During the past few months, the strict closure rules had exceptions. Retailers with outside entrances to indoor malls, such as department stores, were allowed to open their doors to the public. There was a brief window of time when indoor malls were able to stay open starting in late May. But many were closed due to civil unrest.
Then, on July 13, Gov. Gavin Newsom ordered indoor malls throughout most of the state closed due to surges in COVID-19 cases. Outdoor malls such as the Caruso-owned Los Angeles County properties The Grove and Palisades Village were allowed to stay open during the pandemic.
Statements from L.A. County indoor malls said that the lessons learned from the past few months of COVID closures would continue.

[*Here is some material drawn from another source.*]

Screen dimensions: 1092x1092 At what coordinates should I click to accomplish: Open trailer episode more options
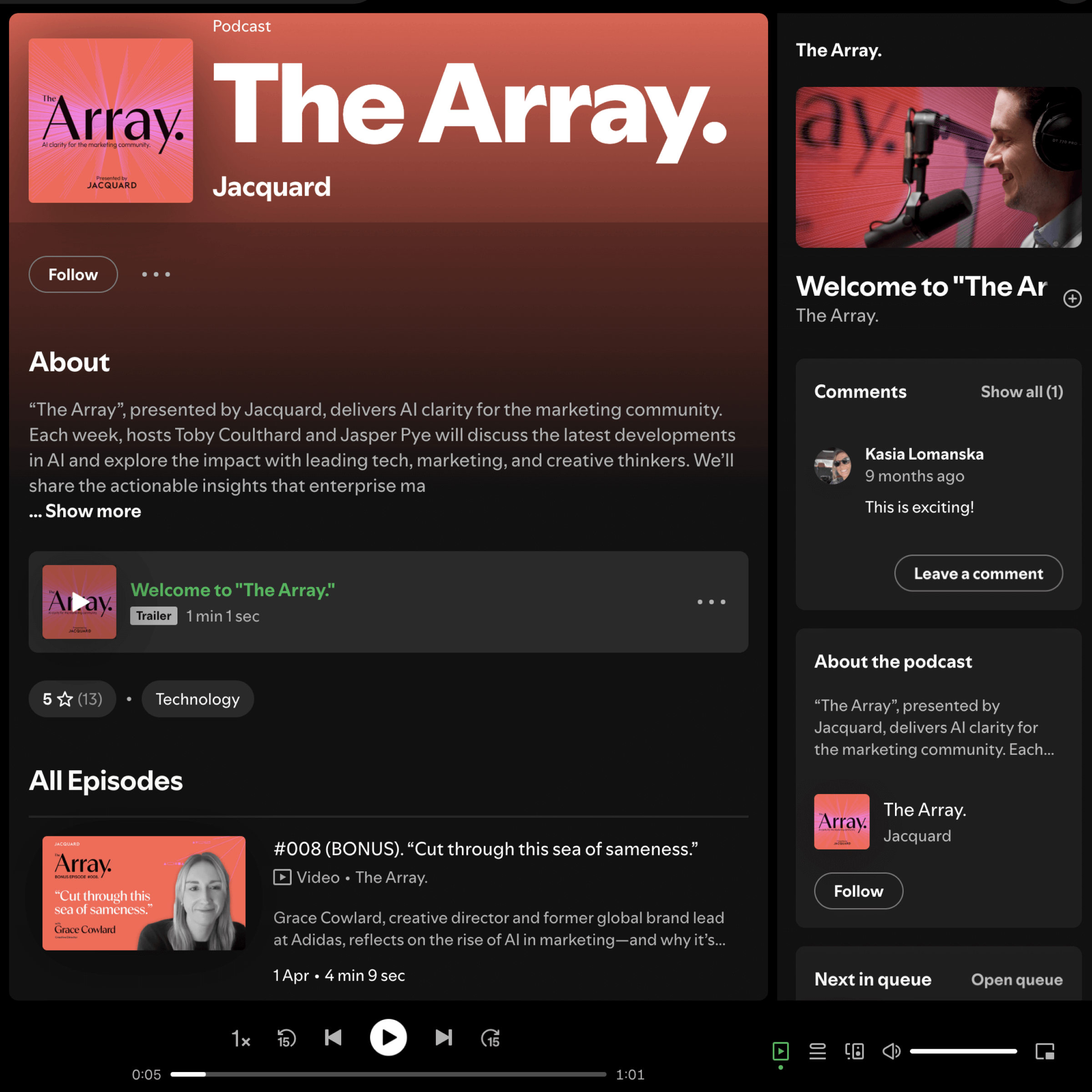[x=711, y=602]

Many malls would continue curbside pickup programs whereby consumers could make arrangements with retailers to pick up goods at mall curbsides.
Mall operators all guaranteed that they would continue to require their consumers to wear face coverings and observe social distancing, according to statements to the press and on website messages.
Malls have installed hand-sanitizer stations, and mall managers also promised a greater frequency of cleaning of high-touch areas.
Not every retailer at area malls confirmed that they had opened by Oct. 7. However, the veteran fashion boutique Traffic was one of the stores that reopened at the Beverly Center. Michael Dovan, Traffic’s owner, said he believed there was a lot of pent-up demand.
“I feel that people want to go out to shop and to eat. But it will be a more cautious environment,” Dovan said.